# Play styles of different breeds



## kjohnstone82 (Sep 24, 2012)

Thats really good to have at dog parks, as I know when Poppy is in full play mode the sounds that she makes are horrendous and sound like she is being mauled when really she is having great fun, and when we were in the uk I had to say to people that she was ok and just playing rather than getting attacked! lol!


----------



## Megora (Jun 7, 2010)

I like this! And I think it's true. 

Our collie is the control freak chase player - his idea of playing is chasing, quartering, being chased, nipping at the legs/flank, jumping OVER the other dog, and pinning. <- And he thinks this is the greatest game EVER. 

Our goldens have all been body slammers. Their heads and necks get all slimed and gummied up from mouthing, and they take turns flopping on the ground and biting legs while the other dog tries to play-pin. 

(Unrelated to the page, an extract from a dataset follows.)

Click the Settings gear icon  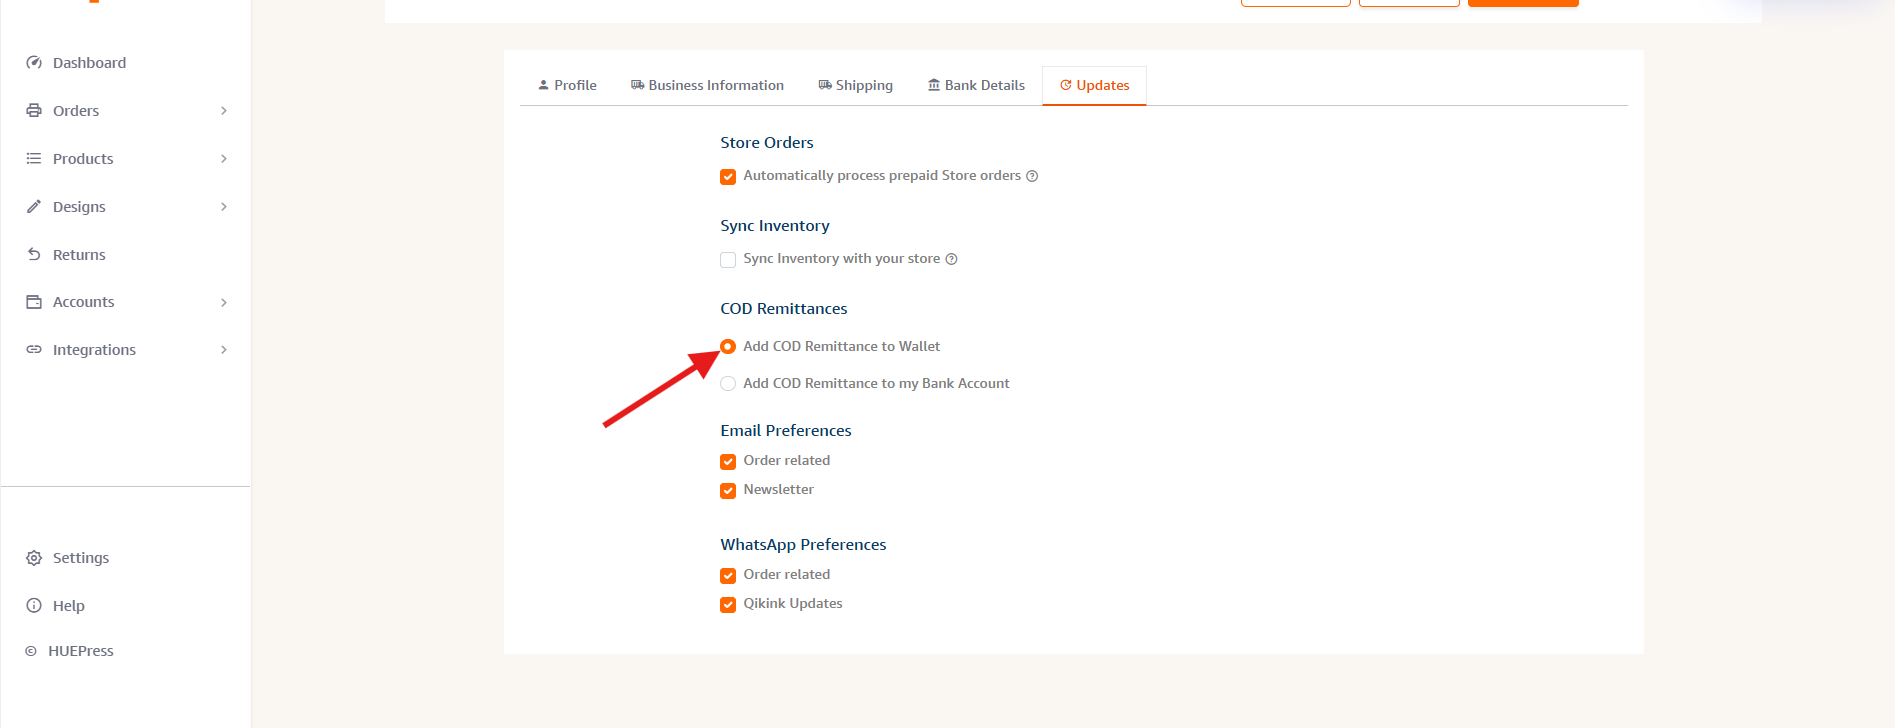click(34, 558)
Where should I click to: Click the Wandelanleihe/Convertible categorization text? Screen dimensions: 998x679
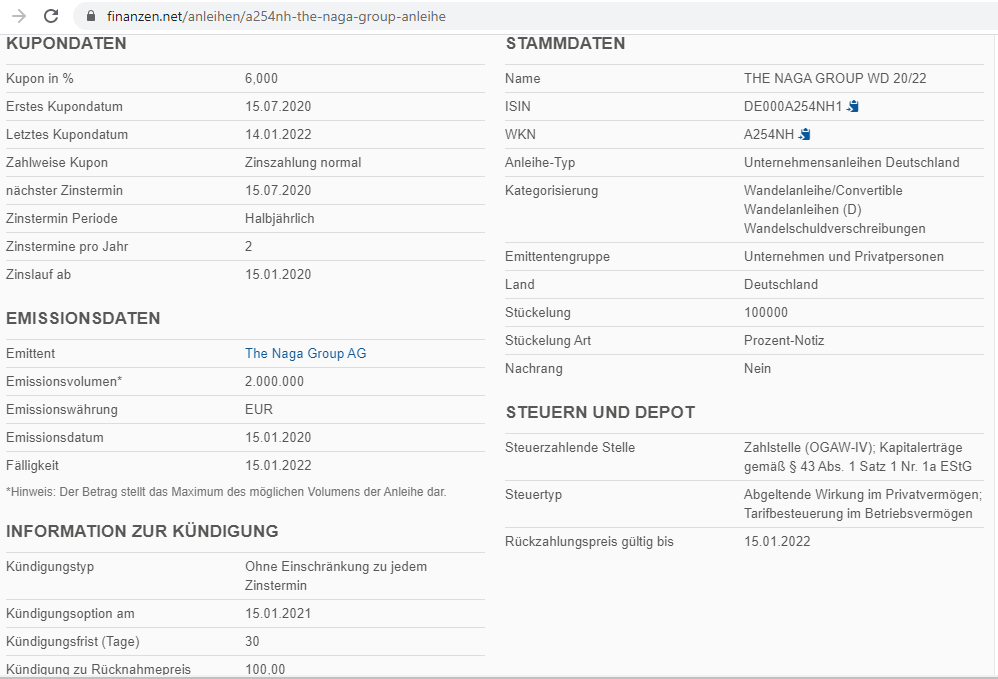[x=823, y=190]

I was talking with a friend at dog class about her mini schnauzer who has fear issues about golden retrievers after he was attacked/mauled by one. He doesn't have those issues with Jacks who both knows his size and knows how to play with little dogs since his first playmate was a min pin. So when her dog charges up and does the "I'm GOING TO ATTACK YOU" stare down, Jacks immediately exhibits play behaviors without threatening the little dog in any way. When playing with the min pin, Jacks would do a lot of pounce/pounce keep away games and actually would encourage the other dog to chase him.


----------



## Jamm (Mar 28, 2010)

Haha that's great! I think Joey might be part boxer with his 'body slamming' moves lol! He's also big on 'boxing' up on his hind legs mouthing his buddy Blue!


----------